The key to a successful wine-food pairing for outdoor dining is simplicity and refreshment. Don’t overthink it – the wine should be as casual as the setting. Wondering what wine is best to serve with all that hot from the grill food?
When your crowd gathers for a backyard barbecue and the menu features steak, lamb, burgers, grilled vegetables and the like, red wines are called for. Though you may regard that marbled piece of aged steak as the quintessential opportunity to open that long-hoarded bottle of Cabernet Sauvignon, it hardly seems refreshing sitting outside on a hot day. Instead reach for a wine with a chill.
But first we need to clear a few cobwebs out of the way. Among them that red wine can’t be served cooled. In fact, some red wines show their best attributes when cooled down a touch. That doesn’t mean that your wine should come straight from the fridge – between 55 and 60 degrees is ideal. Reds that taste great served at these temps are unoaked with lower tannin and higher acid. Translation: avoid tannins and oaky flavors. What does that leave? Only much of the low-priced red wine universe. Allow me to make a list, beginning in Italy: Barbera, Valpolicella, Chianti, Montepulciano d’Abruzzo, to name a few.
As for the steak, consider a Cabernet Franc from the Loire. A slight chill will activate the mouthwatering peppery attributes and high acid of this cool climate red – perfect companion to the dominant charred flavor of the meat.
As to Barbecue, I am a long-time believer that Champagne is perfect, as long as you steer clear of overly sweet sauce, which you should do anyway. For brisket, I also suggest a red wine with firm acidity and a touch of smoke to echo the meat. I’d reach for a Chianti, one that emphasizes the dusty, smoky fruit of the Sangiovese grape.
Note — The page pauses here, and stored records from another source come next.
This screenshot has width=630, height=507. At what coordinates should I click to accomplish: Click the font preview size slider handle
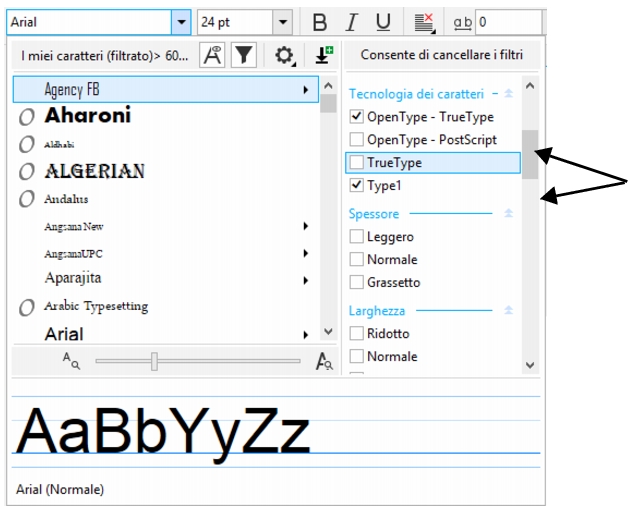pyautogui.click(x=154, y=361)
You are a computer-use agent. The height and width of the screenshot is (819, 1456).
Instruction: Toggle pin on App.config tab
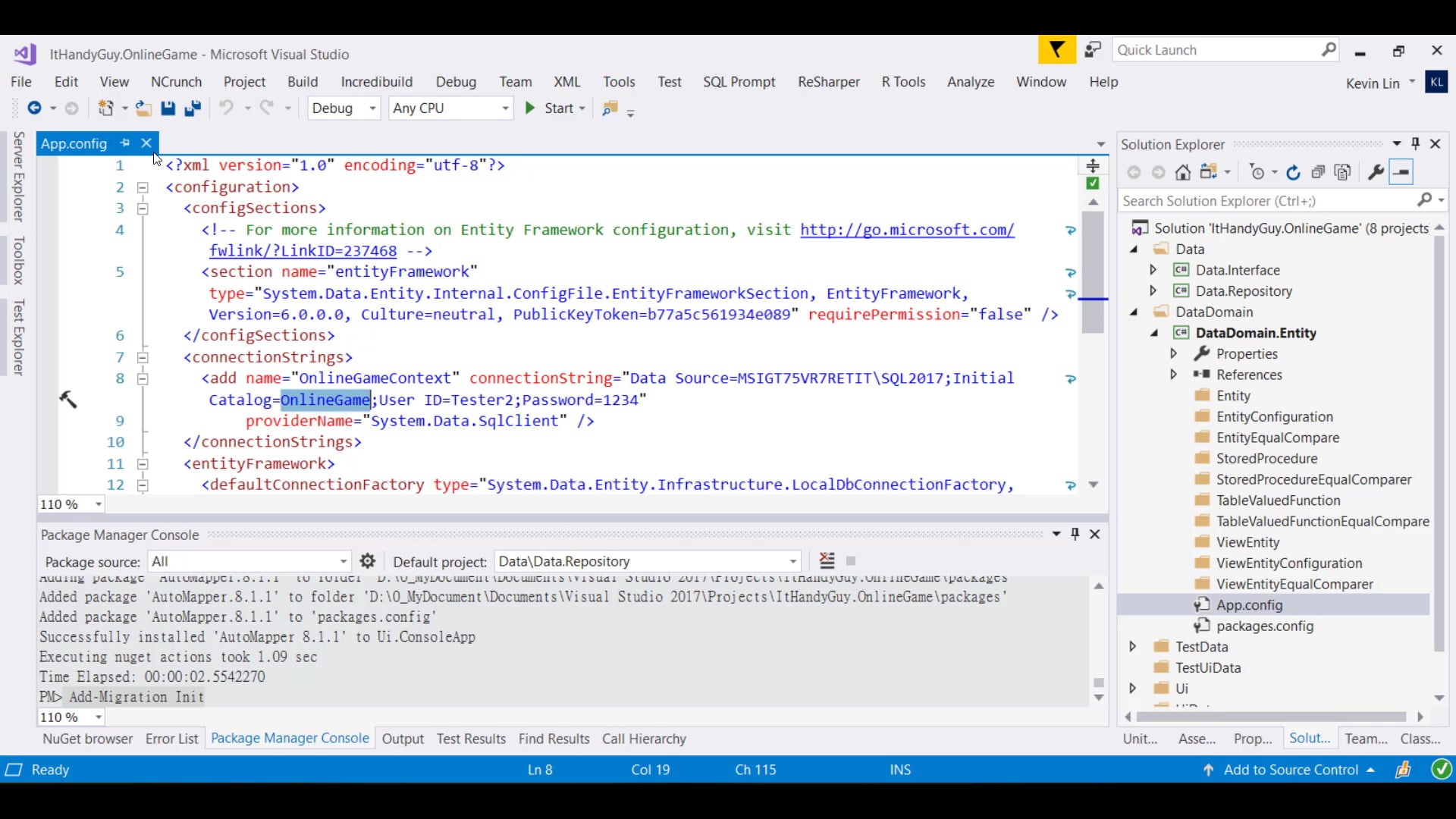125,143
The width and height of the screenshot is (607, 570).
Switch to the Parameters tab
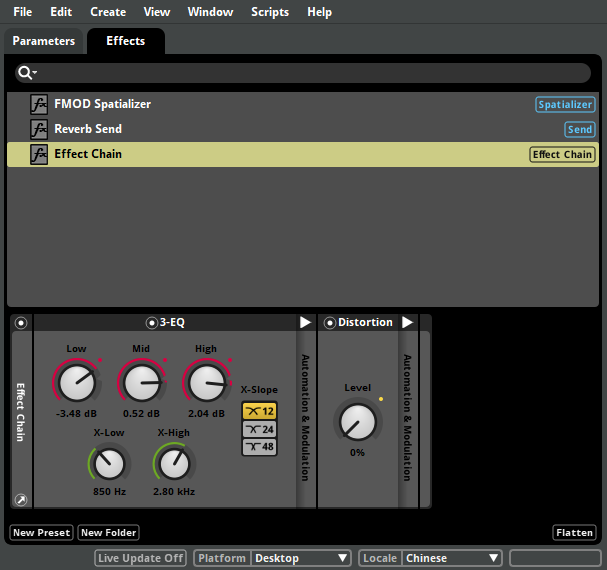(43, 41)
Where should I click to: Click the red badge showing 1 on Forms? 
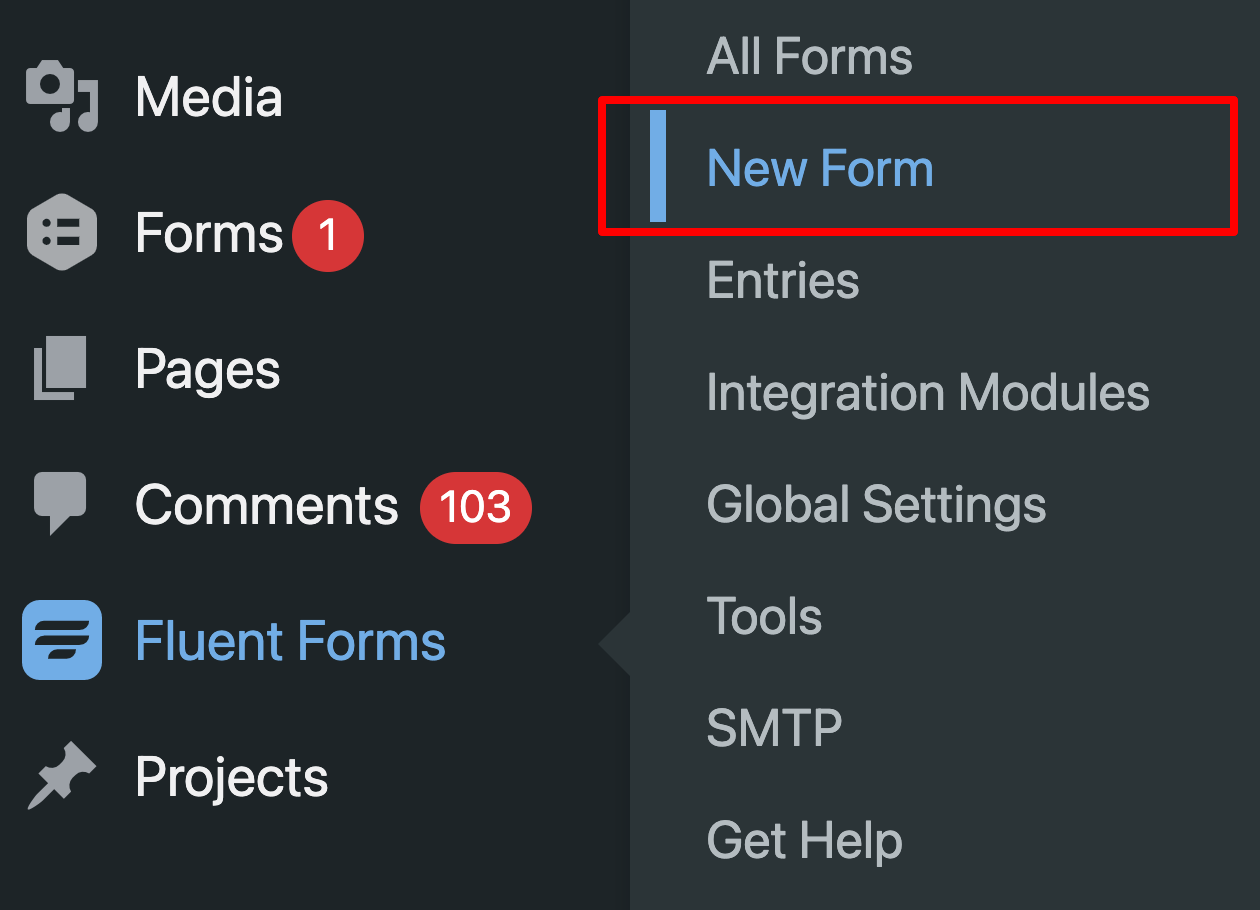pyautogui.click(x=330, y=234)
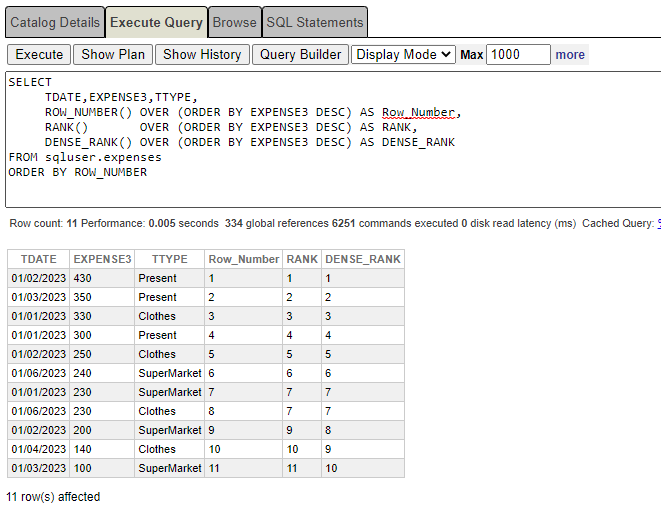Click the Show Plan button
This screenshot has width=661, height=522.
112,55
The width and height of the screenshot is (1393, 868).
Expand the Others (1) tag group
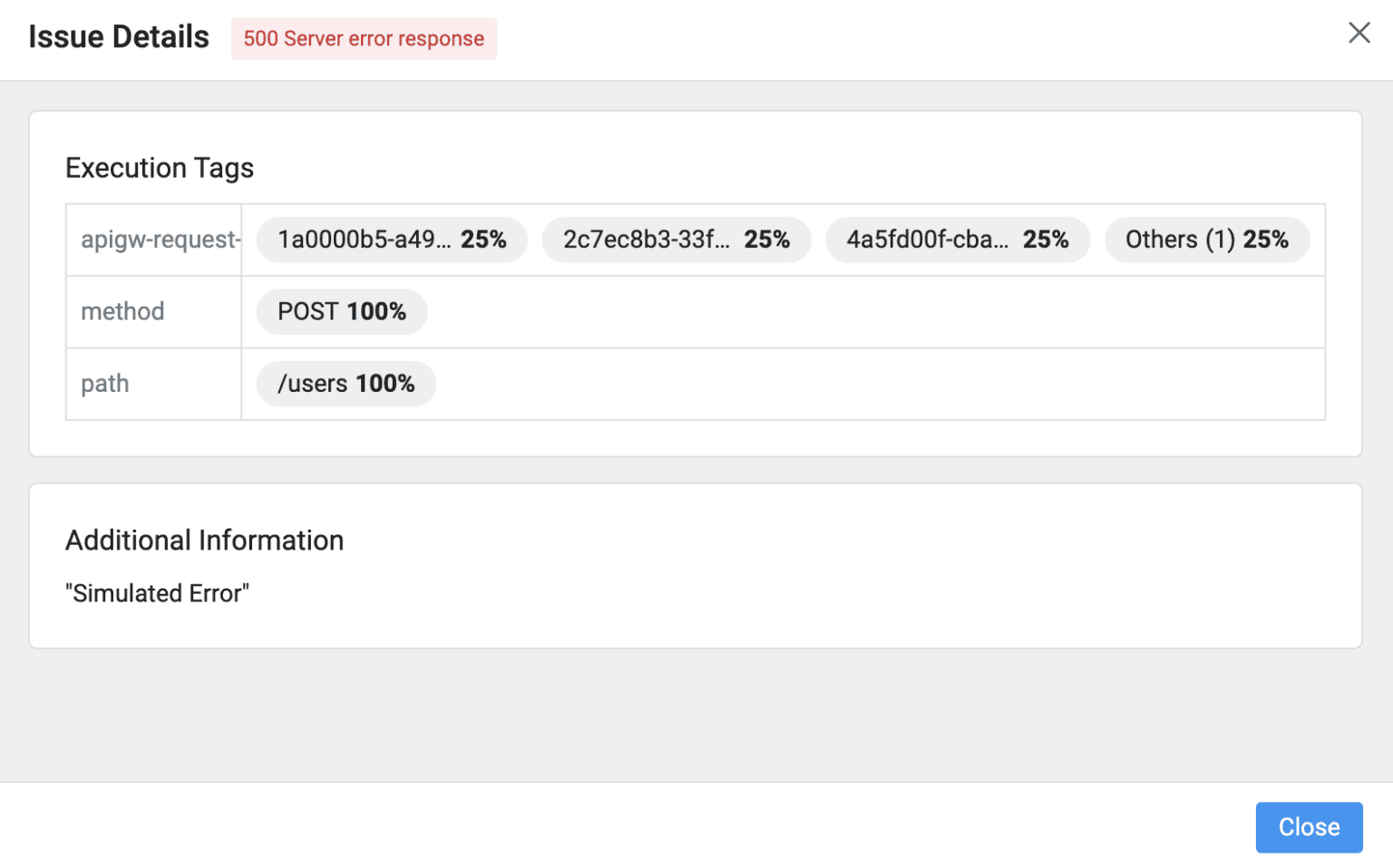point(1207,239)
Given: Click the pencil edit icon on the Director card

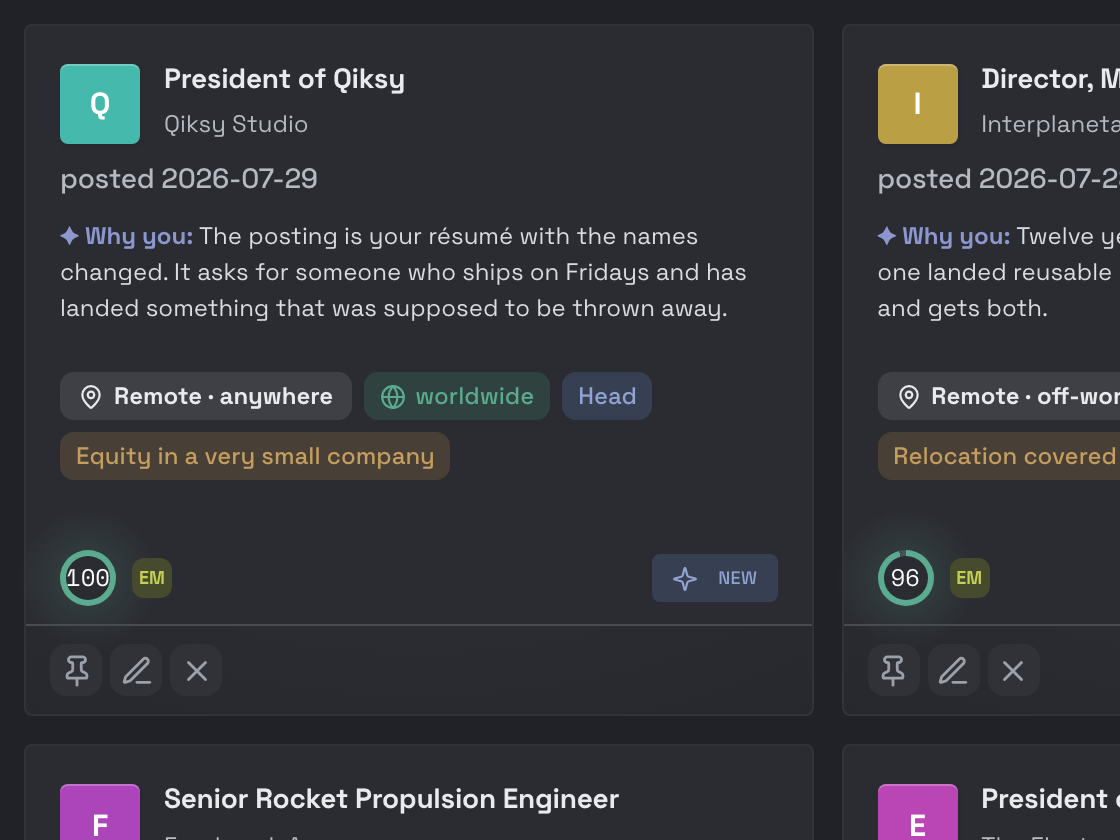Looking at the screenshot, I should point(954,671).
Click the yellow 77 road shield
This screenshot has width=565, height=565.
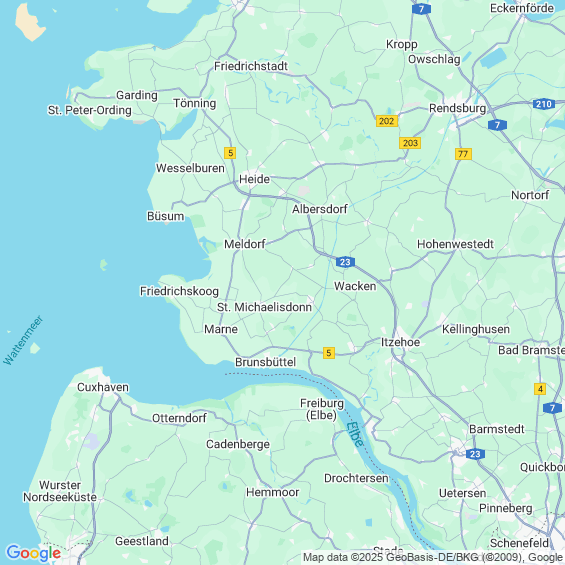463,154
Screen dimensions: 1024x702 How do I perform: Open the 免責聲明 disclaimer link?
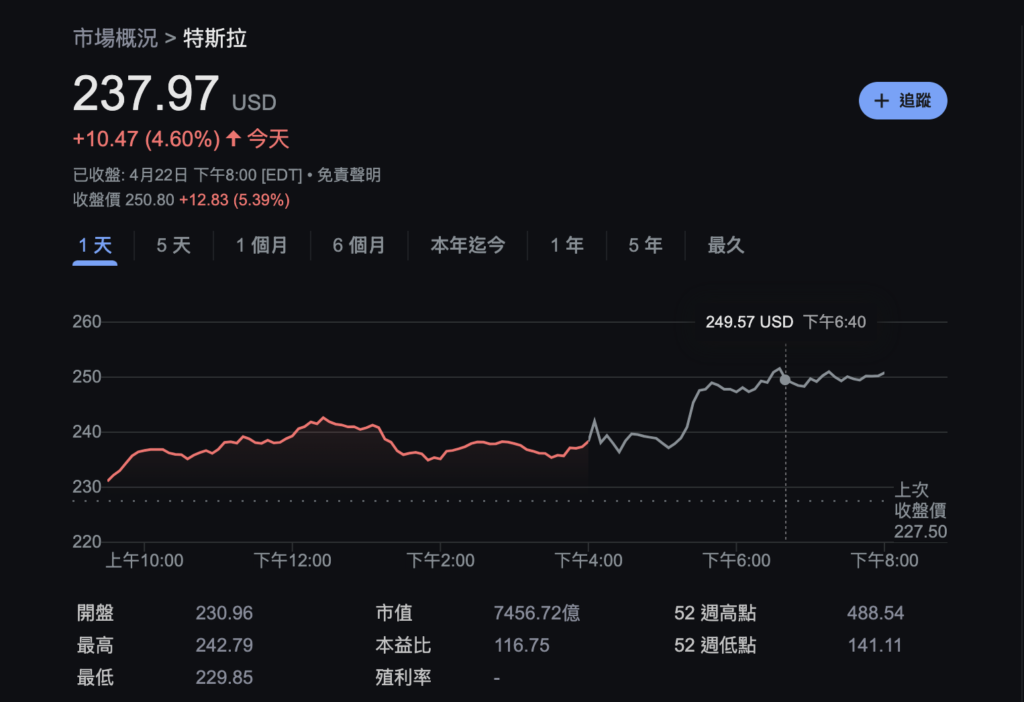coord(349,175)
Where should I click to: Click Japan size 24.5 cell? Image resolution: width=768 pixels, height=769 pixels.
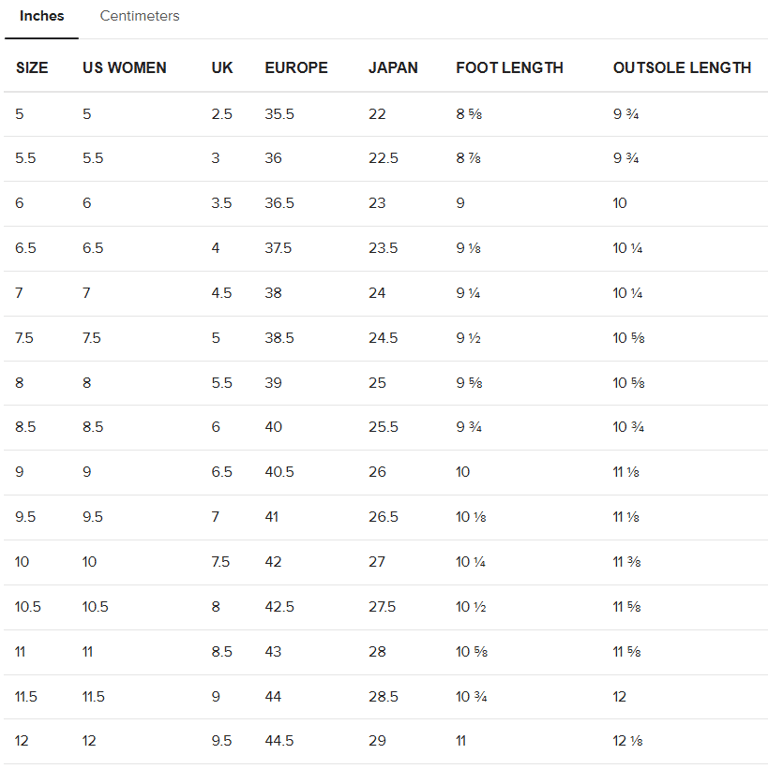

The simplest fare – hot dog and hamburgers – calls for relatively fruity red wines, especially those that are served slightly chilled such as Beaujolais, or a Russian River Pinot Noir.
Still have room on your grill? Simply grilled fish and chicken pair terrifically with Sauvignon Blanc, Gruner Veltliner or even Verdejo. Citrusy, sometimes grassy, and always light, they are sophisticated enough to satisfy a refined palate yet simple enough to be pleasurable.
And of course, Rose would match any of these proteins flawlessly!